Governing Our AI: Continuing The Push for Algorithmic Accountability

Abhinav Raj

Abhinav Raj, Writer
@uxconnections

AI is not untainted by bias, and the United States House of Representatives has taken cognizance of the fact. New York Representative Yvette Clarke has reignited a polemic against discriminatory algorithms.

Artificial intelligence technologies are no stranger to biases—biases that could stand in the way of social equity. 

In a renewed push for the ‘Algorithmic Accountability Act’, the representatives of the Democratic Party of the U.S. are seeking to hold developers accountable for the bias in the decision-making processes of their automated systems. 

The reintroduced bill was advocated for by Senator Ron Wyden (D-OR), Senator Cory Booker (D-NJ) and Representative Yvette Clarke (D-NY) the previous week. 

Representative Clarke delivered incisive remarks on the subject explicating the harm which may come as a consequence of systematizing biases and discrimination into AI tools. 

“When algorithms determine who goes to college, who gets healthcare, who gets a home, and even who goes to prison, algorithmic discrimination must be treated as the highly significant issue that it is,” explained the Congresswoman.

(Image: Visual Stories by Micheile on Unsplash)

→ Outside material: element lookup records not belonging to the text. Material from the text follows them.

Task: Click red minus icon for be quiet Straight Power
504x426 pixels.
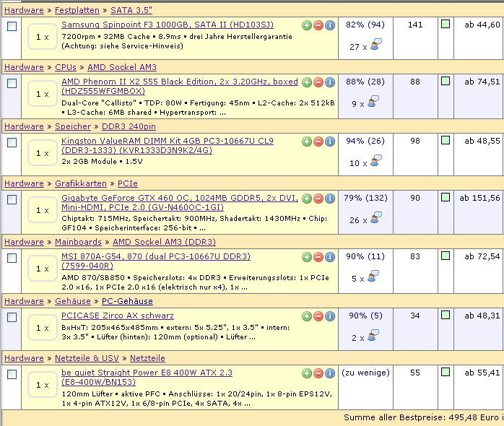Action: (318, 373)
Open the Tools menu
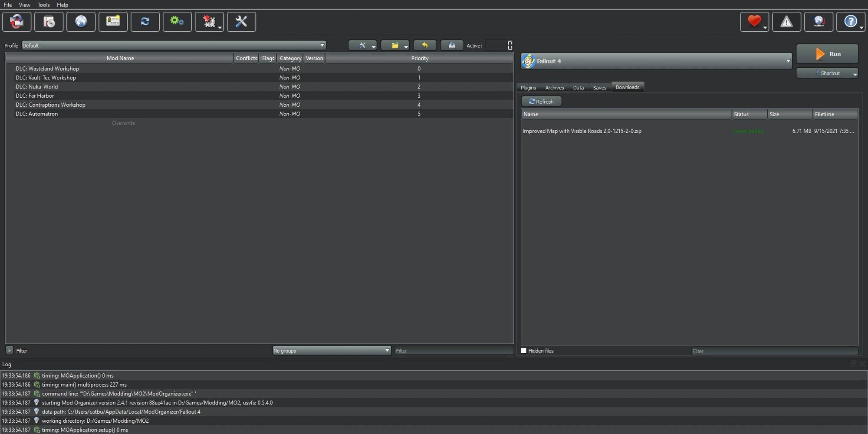Viewport: 868px width, 434px height. (43, 5)
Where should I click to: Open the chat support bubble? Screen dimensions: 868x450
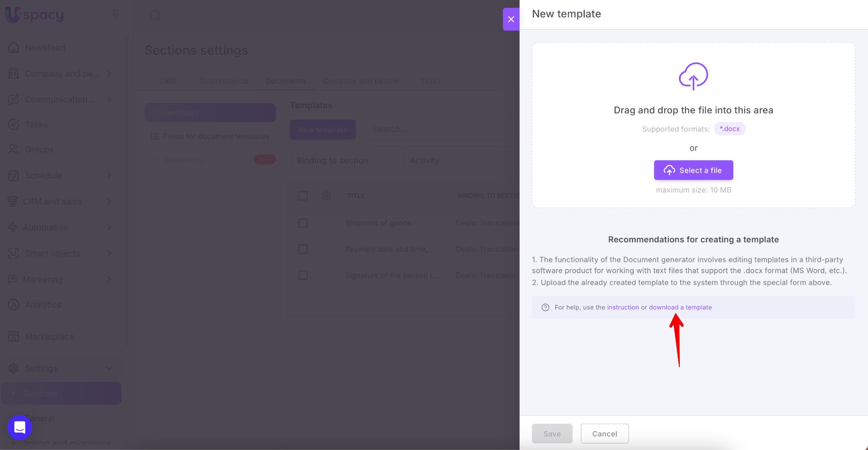20,427
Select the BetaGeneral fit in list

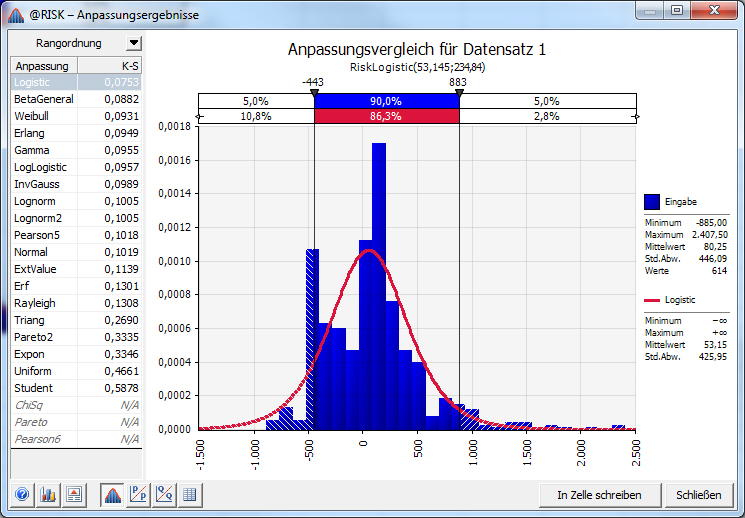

“These large and impactful decisions, which have become increasingly void of human input, are forming the foundation of our American society that generations to come will build upon. And yet, they are subject to a wide range of flaws from programing bias to faulty datasets that can reinforce broader societal discrimination, particularly against women and people of color.”

The bill proposes the Federal Trade Commission (FTC) conduct a routine assessment of ‘high-risk’ systems that involve the handling of personal data as well as systems that employ AI and machine learning (ML) technology to make decisions. 

Algorithms, Algorithms Everywhere 

Amid the Fourth Industrial Revolution, artificial intelligence tools are influencing and executing more prominent decisions that affect the state of society than ever before. 

(Image: ThisIsEngineering on Pexels)

Over the last four years, the number of businesses adopting AI tools grew by 270%—while in the next five years the global AI market is projected to reach $267 billion. 

With the market for AI tools expanding at a breakneck pace, proactive legislative intervention is essential to safeguard the community from algorithmic discrimination, guarantee the right to legal remedy and ensure equal treatment. 

Policymakers, CIOs, CTOs and thought leaders all have a stake in protecting the right to equal opportunities in the workplace and therefore must practice constant vigilance while adopting new technology. 

The path to achieving social equity is long and winding—but with history as evidence—it is always a path worth taking.